Consigna =>
Contesta estas preguntas con lo que dice el texto sobre el proyecto de ley de Aurore Bergé:
1. ¿En qué fecha se votará la iniciativa en la Asamblea Nacional?
2. ¿Cuándo se retiró la ley Yadan de la agenda de la Asamblea Nacional?
3. ¿A qué organismo envió Bergé la nueva propuesta?
==== Texto mostrado ====
El Gobierno francés ha reactivado su ofensiva contra la libertad de expresión a menos de un año de las elecciones presidenciales. La ministra delegada para la lucha contra la discriminación, Aurore Bergé, ha presentado un nuevo proyecto de ley que introduce sanciones de inhabilitación para determinados delitos vinculados al racismo, el antisemitismo, el negacionismo y la apología de crímenes de guerra o contra la humanidad.
La iniciativa, que será sometida a votación en la Asamblea Nacional el próximo 1 de julio, llega después del fracaso de la llamada proposición de ley Yadan, impulsada por la diputada macronista Caroline Yadan. Aquel texto pretendía endurecer la lucha contra ciertas manifestaciones contemporáneas de antisemitismo y crear nuevos delitos relacionados con los llamamientos a la destrucción de un Estado o determinadas formas de glorificación implícita del terrorismo.
La ley Yadan provocó una fuerte polémica por el riesgo de restringir aún más la libertad de expresión y penalizar posiciones políticas relacionadas con el conflicto israelí-palestino. Ante la posibilidad de un bloqueo parlamentario, el texto fue retirado de la agenda de la Asamblea Nacional en abril de 2026.
Ahora, Bergé recupera parte de ese espíritu censor con una nueva propuesta enviada al Consejo de Estado. La ministra ha defendido que el texto enviará «una señal absolutamente esencial de republicanismo y concordia» a un año de las presidenciales francesas.
==== Datos aportados ====
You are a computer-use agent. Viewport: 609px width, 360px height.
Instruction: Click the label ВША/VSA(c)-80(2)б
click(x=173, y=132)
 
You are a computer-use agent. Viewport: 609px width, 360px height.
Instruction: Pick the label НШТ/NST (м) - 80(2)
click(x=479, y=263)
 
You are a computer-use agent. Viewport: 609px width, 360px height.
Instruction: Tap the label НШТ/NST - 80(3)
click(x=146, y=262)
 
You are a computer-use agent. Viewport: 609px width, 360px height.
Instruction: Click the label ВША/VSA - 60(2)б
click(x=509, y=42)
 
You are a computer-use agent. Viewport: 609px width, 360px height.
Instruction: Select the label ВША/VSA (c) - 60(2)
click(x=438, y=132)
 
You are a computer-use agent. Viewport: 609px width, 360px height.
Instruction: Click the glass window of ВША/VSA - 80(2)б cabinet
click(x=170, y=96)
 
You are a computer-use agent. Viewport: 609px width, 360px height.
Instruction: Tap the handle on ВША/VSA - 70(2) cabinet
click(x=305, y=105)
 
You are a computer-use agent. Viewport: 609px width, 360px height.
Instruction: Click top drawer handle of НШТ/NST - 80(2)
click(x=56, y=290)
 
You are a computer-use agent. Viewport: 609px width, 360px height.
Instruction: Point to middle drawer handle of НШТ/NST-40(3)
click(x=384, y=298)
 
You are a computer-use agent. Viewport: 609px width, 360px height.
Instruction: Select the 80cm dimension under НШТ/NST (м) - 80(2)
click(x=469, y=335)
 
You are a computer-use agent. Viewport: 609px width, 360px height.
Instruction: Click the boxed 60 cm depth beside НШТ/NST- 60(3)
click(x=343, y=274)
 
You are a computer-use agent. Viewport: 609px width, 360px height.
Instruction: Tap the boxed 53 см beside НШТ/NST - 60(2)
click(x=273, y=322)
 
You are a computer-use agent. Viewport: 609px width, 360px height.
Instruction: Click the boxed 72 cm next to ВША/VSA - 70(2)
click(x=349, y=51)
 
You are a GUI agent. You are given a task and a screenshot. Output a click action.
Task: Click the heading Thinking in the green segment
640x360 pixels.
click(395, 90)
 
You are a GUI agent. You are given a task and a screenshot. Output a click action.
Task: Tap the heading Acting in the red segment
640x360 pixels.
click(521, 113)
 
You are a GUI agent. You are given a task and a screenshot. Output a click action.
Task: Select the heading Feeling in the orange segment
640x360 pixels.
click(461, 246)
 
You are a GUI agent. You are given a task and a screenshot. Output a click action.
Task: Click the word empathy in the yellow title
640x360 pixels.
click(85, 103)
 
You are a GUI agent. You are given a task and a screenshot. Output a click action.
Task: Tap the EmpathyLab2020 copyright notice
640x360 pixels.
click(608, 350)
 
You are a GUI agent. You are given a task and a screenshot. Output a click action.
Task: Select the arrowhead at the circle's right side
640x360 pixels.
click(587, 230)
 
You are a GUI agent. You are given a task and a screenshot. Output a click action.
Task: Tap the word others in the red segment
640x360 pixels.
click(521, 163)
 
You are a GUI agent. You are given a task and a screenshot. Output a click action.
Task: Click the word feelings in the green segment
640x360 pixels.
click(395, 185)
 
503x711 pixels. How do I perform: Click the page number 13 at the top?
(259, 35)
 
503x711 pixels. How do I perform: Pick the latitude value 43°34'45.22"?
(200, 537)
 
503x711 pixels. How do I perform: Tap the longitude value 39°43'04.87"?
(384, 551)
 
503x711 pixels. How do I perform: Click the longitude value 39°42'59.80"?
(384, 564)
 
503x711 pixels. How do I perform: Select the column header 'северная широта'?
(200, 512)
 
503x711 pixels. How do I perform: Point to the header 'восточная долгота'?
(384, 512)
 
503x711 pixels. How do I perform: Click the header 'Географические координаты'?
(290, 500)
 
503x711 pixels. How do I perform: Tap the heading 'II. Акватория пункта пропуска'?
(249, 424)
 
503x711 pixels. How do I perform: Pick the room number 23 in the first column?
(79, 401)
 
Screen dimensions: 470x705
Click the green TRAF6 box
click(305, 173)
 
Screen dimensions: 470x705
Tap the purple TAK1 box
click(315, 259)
====
Resultado del ejercicio =>
1. El 1 de julio.
2. En abril de 2026.
3. Al Consejo de Estado.